▶ **Excerpted data**
--- start ---

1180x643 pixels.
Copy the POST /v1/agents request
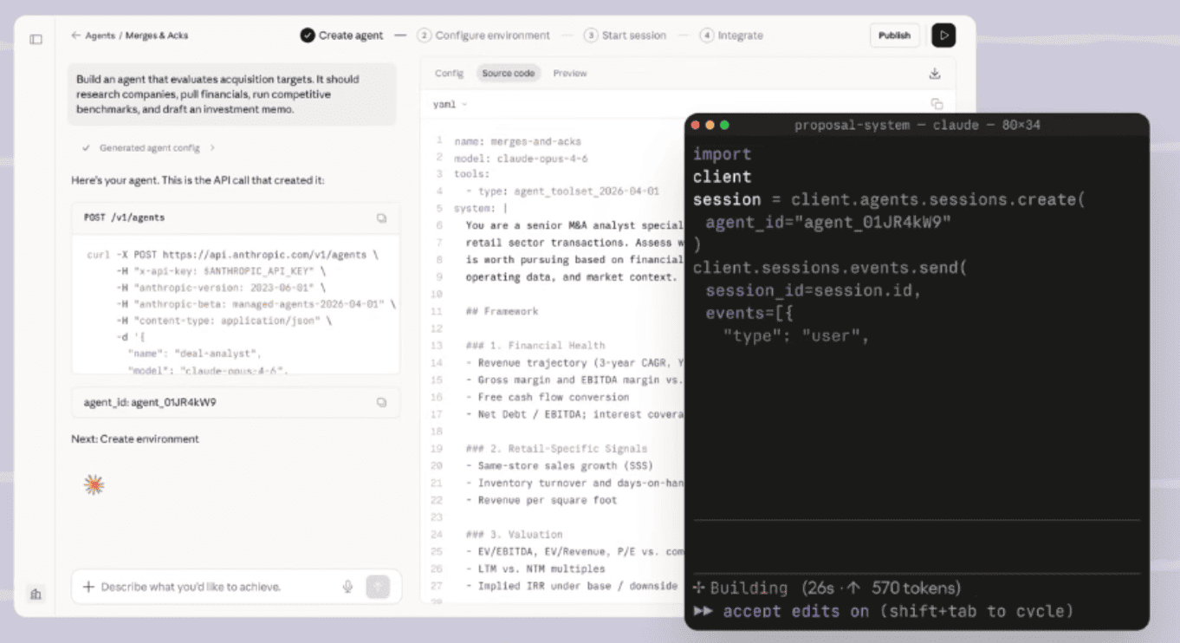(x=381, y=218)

--- end ---
--- start ---

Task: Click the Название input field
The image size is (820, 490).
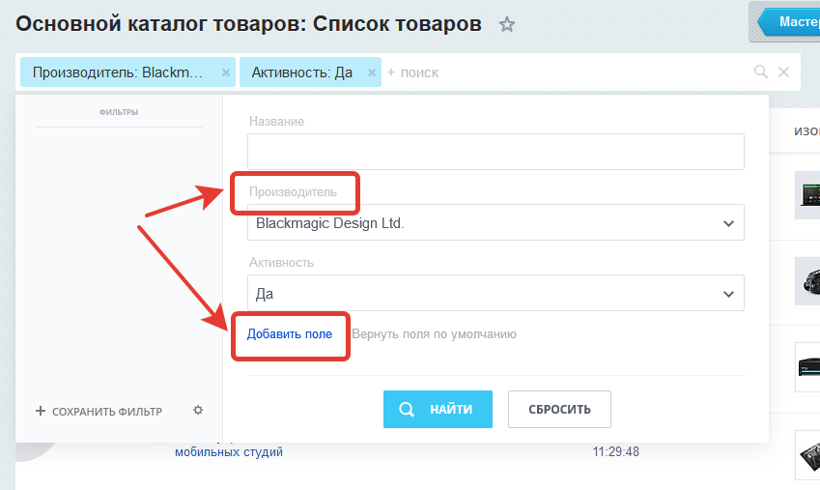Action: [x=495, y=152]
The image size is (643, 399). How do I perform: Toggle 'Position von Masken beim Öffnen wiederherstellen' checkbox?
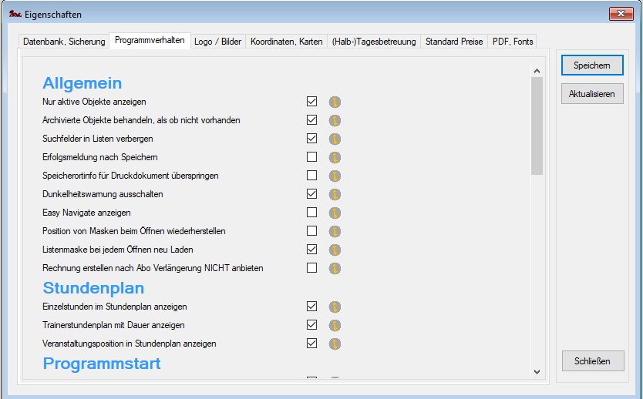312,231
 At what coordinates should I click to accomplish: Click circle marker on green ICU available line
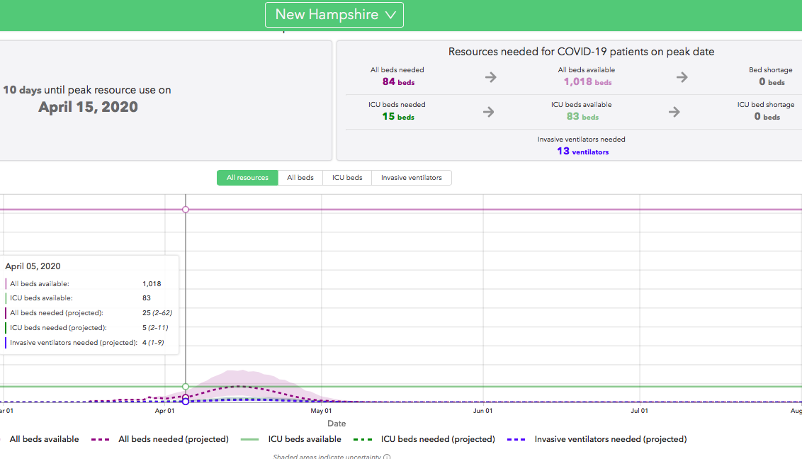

--- end ---
--- start ---

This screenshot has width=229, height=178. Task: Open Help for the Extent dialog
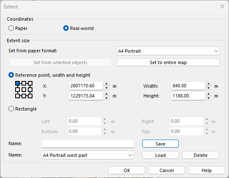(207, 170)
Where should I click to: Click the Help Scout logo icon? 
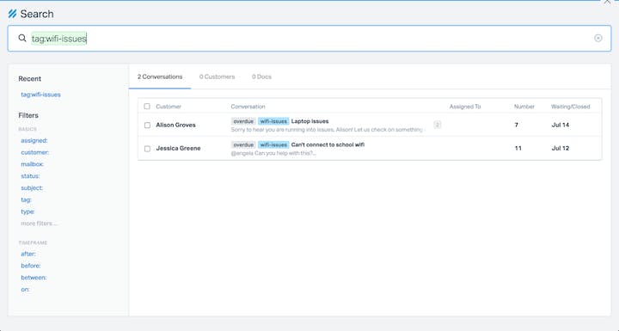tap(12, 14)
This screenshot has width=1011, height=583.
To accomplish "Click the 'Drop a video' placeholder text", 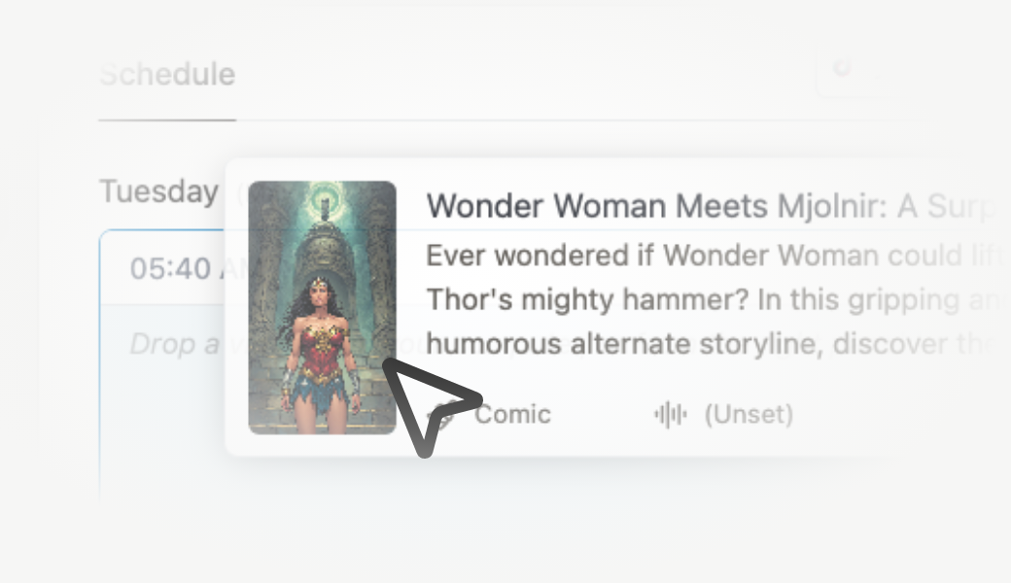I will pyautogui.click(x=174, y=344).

--- end ---

Reproduce the lines starting with the line containing "Task: Click the Название input field" and going on through the line containing "At what coordinates", substituting "text field" for "input field" and leaving all else unchanged. Leave the pictures out of your answer.

Task: Click the Название text field
The image size is (820, 490).
Action: [x=495, y=152]
The image size is (643, 399). How do I perform: Toggle 'Position von Masken beim Öffnen wiederherstellen' checkbox?
312,231
 At what coordinates should I click to accomplish: Click circle marker on green ICU available line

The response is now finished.